Insurance is a different matter.. that's between you and the insurance company. If you were a business, I'm sure that your insurance company would require that you have all your workers trained and appropriately qualified and equipped, or, at the very least, had procedures in place to do so (i.e. if an employee goes off and climbs the tower without the safety gear, contrary to training and instruction and your procedures, you might still be covered, at least for liability).
I can't imagine that your health or life insurance would deny the claim, unless you were engaging in a "uncovered activity" listed in the policy (e.g. many life insurance policies won't pay for death in an airplane not operated by a commercial carrier). It's true that they may consider tower climbing as a "de facto" hazardous, un-covered activity like two-man chainsaw juggling, wing-walking, mountain climbing, etc., without explicitly listing it.
I would like to know if someone could confirm this and let me know what one needs to go through to get certified to climb towers? I've only been climbing towers for 37 years now and yes I have a body harness climbing belt. I climb towers to repair and maintain my ham radio antennas. I did not know that everyone needs to be certified to climb.
When someone starts throwing "OSHA requires XYZ" around, I always go to the OSHA site, which has a very good search engine.
Often times, what they're talking about is one way that someone has figured out to comply with the OSHA rules, rather than that OSHA has mandated a particular course of action.

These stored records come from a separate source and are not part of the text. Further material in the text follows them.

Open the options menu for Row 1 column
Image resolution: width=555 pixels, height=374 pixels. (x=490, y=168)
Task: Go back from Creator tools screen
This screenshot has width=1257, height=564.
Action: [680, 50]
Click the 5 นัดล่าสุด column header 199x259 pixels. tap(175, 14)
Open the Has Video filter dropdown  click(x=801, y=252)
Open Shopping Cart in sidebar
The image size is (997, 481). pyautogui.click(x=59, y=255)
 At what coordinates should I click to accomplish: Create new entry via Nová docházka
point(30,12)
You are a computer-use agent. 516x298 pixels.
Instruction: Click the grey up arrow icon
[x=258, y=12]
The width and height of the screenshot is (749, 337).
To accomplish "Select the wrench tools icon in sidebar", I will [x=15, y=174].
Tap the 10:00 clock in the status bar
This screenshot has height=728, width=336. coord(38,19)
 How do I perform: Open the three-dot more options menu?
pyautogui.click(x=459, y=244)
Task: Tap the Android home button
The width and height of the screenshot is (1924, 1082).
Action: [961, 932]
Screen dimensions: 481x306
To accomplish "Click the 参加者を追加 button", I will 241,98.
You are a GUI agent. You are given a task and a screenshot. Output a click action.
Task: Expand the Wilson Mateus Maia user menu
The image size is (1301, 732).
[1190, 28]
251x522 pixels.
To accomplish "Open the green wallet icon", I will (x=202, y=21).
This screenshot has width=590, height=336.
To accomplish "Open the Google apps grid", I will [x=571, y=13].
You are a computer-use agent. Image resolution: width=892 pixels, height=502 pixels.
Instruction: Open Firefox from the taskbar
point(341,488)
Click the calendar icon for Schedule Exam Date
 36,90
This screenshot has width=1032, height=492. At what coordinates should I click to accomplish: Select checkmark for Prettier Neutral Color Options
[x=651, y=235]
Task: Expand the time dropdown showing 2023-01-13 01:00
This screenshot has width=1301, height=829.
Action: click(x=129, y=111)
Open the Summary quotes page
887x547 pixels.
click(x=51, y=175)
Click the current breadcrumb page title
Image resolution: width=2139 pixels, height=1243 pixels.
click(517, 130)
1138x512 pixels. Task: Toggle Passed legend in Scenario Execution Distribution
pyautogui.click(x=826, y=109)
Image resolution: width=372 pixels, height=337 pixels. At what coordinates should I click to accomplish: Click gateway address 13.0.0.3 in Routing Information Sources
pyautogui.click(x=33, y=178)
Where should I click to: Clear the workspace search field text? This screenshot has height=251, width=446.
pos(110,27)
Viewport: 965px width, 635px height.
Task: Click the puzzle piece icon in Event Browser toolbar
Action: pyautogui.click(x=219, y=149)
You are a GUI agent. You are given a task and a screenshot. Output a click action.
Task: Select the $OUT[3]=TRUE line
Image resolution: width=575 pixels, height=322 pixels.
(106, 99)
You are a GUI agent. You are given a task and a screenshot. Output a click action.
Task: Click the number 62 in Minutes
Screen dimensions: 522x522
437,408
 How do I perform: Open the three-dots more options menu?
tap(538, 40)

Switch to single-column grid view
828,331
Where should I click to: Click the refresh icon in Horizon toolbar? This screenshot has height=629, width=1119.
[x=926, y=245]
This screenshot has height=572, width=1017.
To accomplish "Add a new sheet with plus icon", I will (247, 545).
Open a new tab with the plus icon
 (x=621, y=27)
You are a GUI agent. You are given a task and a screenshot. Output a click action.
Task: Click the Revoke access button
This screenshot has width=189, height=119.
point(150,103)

Here's the blanket requirement for certification in Telecommunications industry (Construction, which might apply, might be different)
Employers shall provide training in the various precautions and safe practices described in this section and shall insure that employees do not engage in the activities to which this section applies until such employees have received proper training in the various precautions and safe practices required by this section. However, where the employer can demonstrate that an employee is already trained in the precautions and safe practices required by this section prior to his employment, training need not be provided to that employee in accordance with this section. Where training is required, it shall consist of on-the-job training or classroom-type training or a combination of both. The employer shall certify that employees have been trained by preparing a certification record which includes the identity of the person trained, the signature of the employer or the person who conducted the training, and the date the training was completed. The certification record shall be prepared at the completion of training and shall be maintained on file for the duration of the employee's employment. The certification record shall be made available upon request to the Assistant Secretary for Occupational Safety and Health. Such training shall, where appropriate, include the following subjects:
(1) Recognition and avoidance of dangers relating to encounters with harmful substances and animal, insect, or plant life;
(2) Procedures to be followed in emergency situations; and,
(3) First aid training, including instruction in artificial respiration.
In general OSHA requires a "qualified employee":
Qualified employee. Any worker who by reason of his training and experience has demonstrated his ability to safely perform his duties.